Stadt realisiert kurzfristig umfassende informationstechnische Voraussetzungen

Seit der Weihnachtswoche hat die Landeshauptstadt Potsdam ihren Beschäftigten das mobile Arbeiten deutlich erleichtert. Mit einem sog. Remote-Zugriff wird es Mitarbeitenden der Stadtverwaltung ermöglicht, aus der Ferne vom eigenen Heim-PC aus eine verschlüsselte Verbindung mit ihrem Computer in der Verwaltung und somit auch mit den IT-Services, Anwendungen und Daten der Stadtverwaltung zu erhalten. Damit steht dem mobilen Arbeiten auch ohne zusätzlich anzuschaffende Laptops nichts mehr im Wege. Etwa 1.200 Bedarfsmeldungen liegen für das neue technische Verfahren bereits aktuell vor; davon sind gut 1.000 Nutzer bereits freigeschaltet. Bisher haben diese Möglichkeit ca. 440 Mitarbeitende in Anspruch genommen.
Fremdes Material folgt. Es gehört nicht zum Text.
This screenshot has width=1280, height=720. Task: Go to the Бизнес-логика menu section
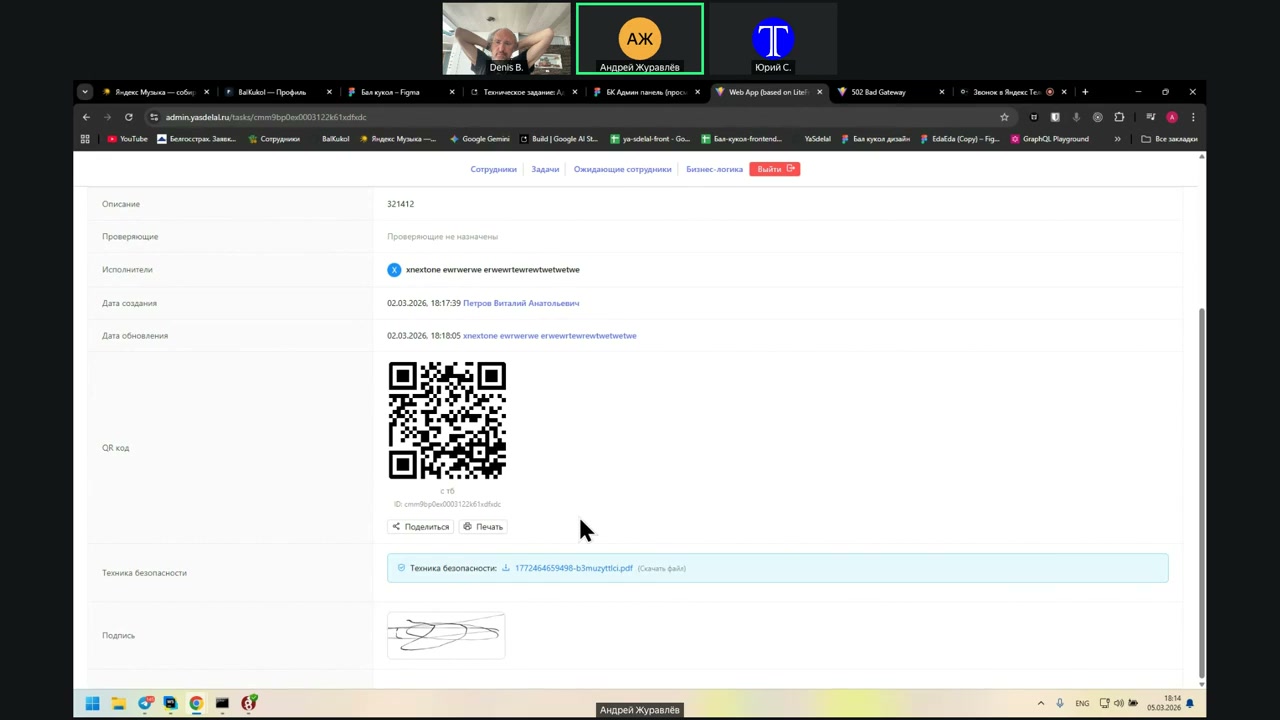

„Täglich arbeitet in der Landeshauptstadt Potsdam aufgrund der Pandemielage zurzeit ein großer Teil der Mitarbeitenden mobil“, so Dieter Jetschmanegg, Dezernent des Geschäftsbereichs Zentrale Verwaltung. „Noch vor Weihnachten 2020 wurden die technischen Möglichkeiten mit Hilfe eines technischen Verfahrens geschaffen, welches unkompliziert und sicher den Zugriff auch auf alle Fachverfahren ermöglicht. Die ersten Erfahrungen bestätigen, dass diese Lösung ein sehr gutes Unterstützungsangebot für die Verwaltung ist.“, so Jetschmanegg weiter.

Mit dem Verfahren kann, beispielsweise von zu Hause aus, auf sämtliche dienstliche Ordner, Dateien, Fachanwendungen oder E-Mails über einen privaten PC zugegriffen werden. „Das Verfahren läuft technisch reibungslos“, berichtet Thomas Morgenstern-Jehia, Fachbereichsleiter E-Government. „Für die Beschäftigten, die privat die technischen Voraussetzungen nicht mitbringen, werden derzeit den Geschäftsbereichen 300 Mietnotebooks übergeben“, kündigt Morgenstern-Jehia an. Weitere 100 Mietnotebooks werden jetzt zusätzlich aus einem laufenden Vertrag abgerufen, um den Bedarf damit vollständig decken zu können. Zusätzlich haben gut 500 Mitarbeitende Notebooks der Landeshauptstadt zur Verfügung. Eine Ausschreibung zur Beschaffung von weiteren bis zu 1.500 Notebooks wurde kürzlich veröffentlicht.